** Artikel **
Mittelstand sieht Zukunft in digitaler Fabrik

20.03.2006 von Dorothea Friedrich
Mittelständische Zulieferer der Autoindustrie wollen sich dem Trend der großen Automobilhersteller zur so genannten Digitalen Fabrik anschließen.

Nach einer Untersuchung von UGS, einem Lösungsanbieter für das Product Lifecycle Management (PLM), sind drei Viertel der Befragten der Meinung, dass sie Lösungen für die Digitale Fabrik einsetzen oder bereits begonnene Maßnahmen ausbauen müssen. Sie fürchten, dass ihnen sonst Wettbewerbsnachteile und Kostenprobleme drohen. 37 Prozent sehen bereits aktuell dafür eine Notwendigkeit, weitere 39 Prozent in naher Zukunft. Fast jeder vierte mittelständische Zulieferer in der Fertigungsindustrie hat zumindest schon Teillösungen im Einsatz.

** Angezeigte Daten **
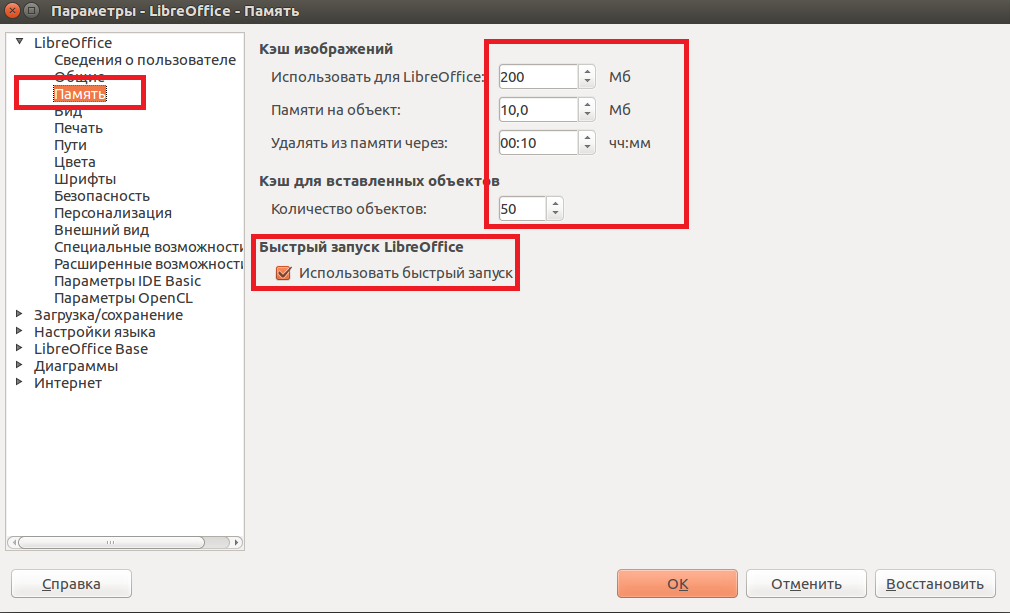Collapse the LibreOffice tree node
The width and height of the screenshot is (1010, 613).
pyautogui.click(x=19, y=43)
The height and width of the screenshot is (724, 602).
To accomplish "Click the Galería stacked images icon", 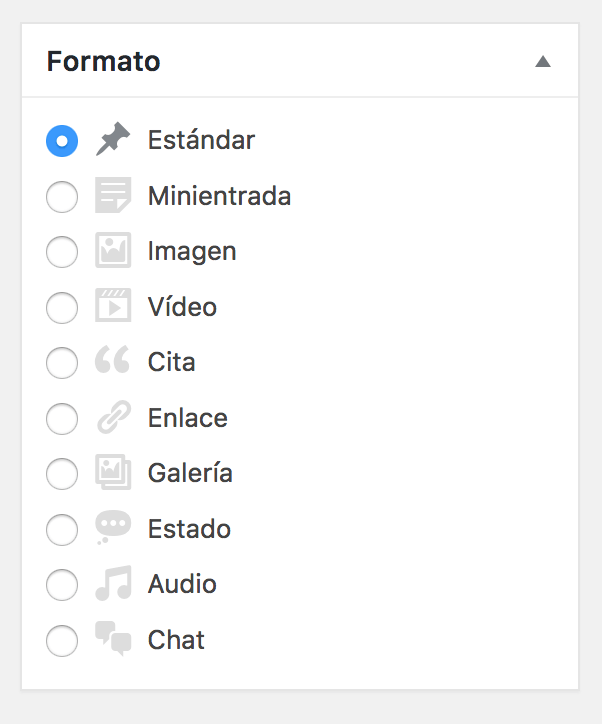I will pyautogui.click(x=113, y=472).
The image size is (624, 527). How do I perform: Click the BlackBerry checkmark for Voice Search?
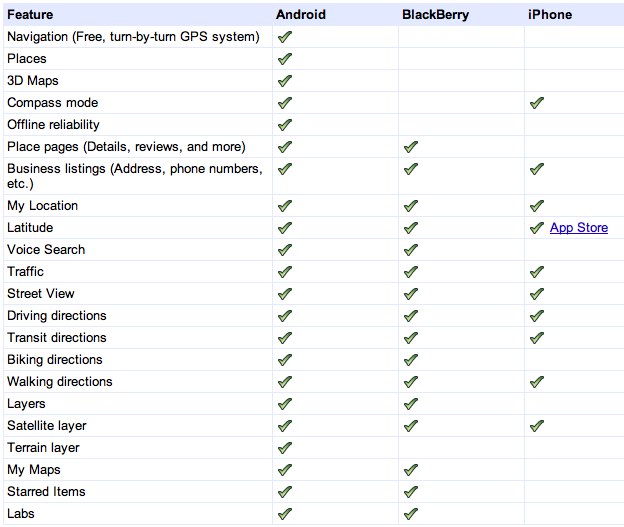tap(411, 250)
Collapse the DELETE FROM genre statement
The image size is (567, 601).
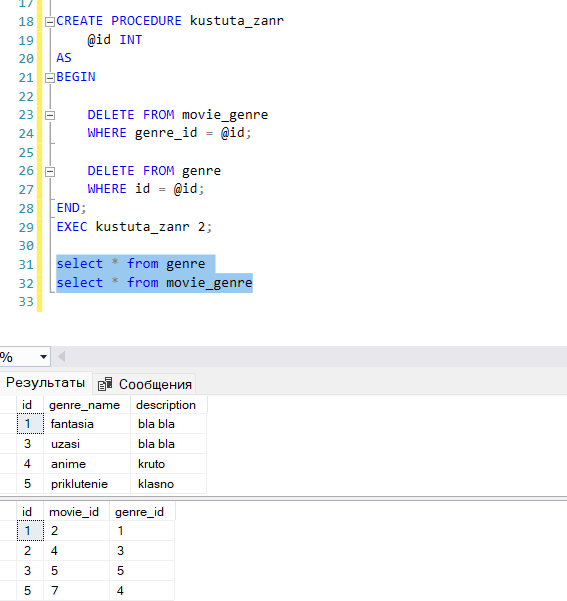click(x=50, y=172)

** Aufgaben **
A. Wie viel Prozent der Befragten sehen laut dem Artikel über die Digitale Fabrik schon jetzt eine Notwendigkeit für entsprechende Lösungen?
B. Schreibe den Artikel über die Digitale Fabrik im Mittelstand im Anschluss an seinen letzten Satz weiter.

** Lösungen **
A. 37 Prozent der Befragten sehen bereits aktuell eine Notwendigkeit.

B.
UGS geht davon aus, dass in der Industrie in naher Zukunft kaum noch ein Montageband anläuft, bevor nicht jeder Produktionsschritt bis ins Detail realitätsnah simuliert wurde. Bei diesem als Digitale Fabrik bezeichneten Konzept werden die Daten der teilweise mehreren Tausend Produktkomponenten und der geplanten Fertigungsabläufe im Rechner definiert und dann für elektronische Simulationen den Entwicklungsingenieuren zur Verfügung gestellt. Damit sollen die Produktionsprozesse vor ihrem Start in der Praxis optimiert werden, um die Qualität zu verbessern und die Herstellung kostengünstiger zu machen.

Wie anspruchsvoll die Idee der Digitalen Fabrik ist, verdeutlicht der PLM-Anbieter an einem Beispiel. Demnach besteht ein Fahrzeug aus 10.000 bis 20.000 Komponenten, die ähnlich zahlreiche Operationen in den Produktionsabläufen auslösen und eine ähnliche Anzahl von Komponenten der Fabrikanlagen erfordern. In diesem komplexen Gesamtprozess verbergen sich UGS zufolge Optimierungsmöglichkeiten, die bei den herkömmlichen Planungsverfahren jedoch unerkannt bleiben. Notwendig ist dafür eine präzise digitale Simulation am Bildschirm, deren Daten aus PLM-Systemen stammen.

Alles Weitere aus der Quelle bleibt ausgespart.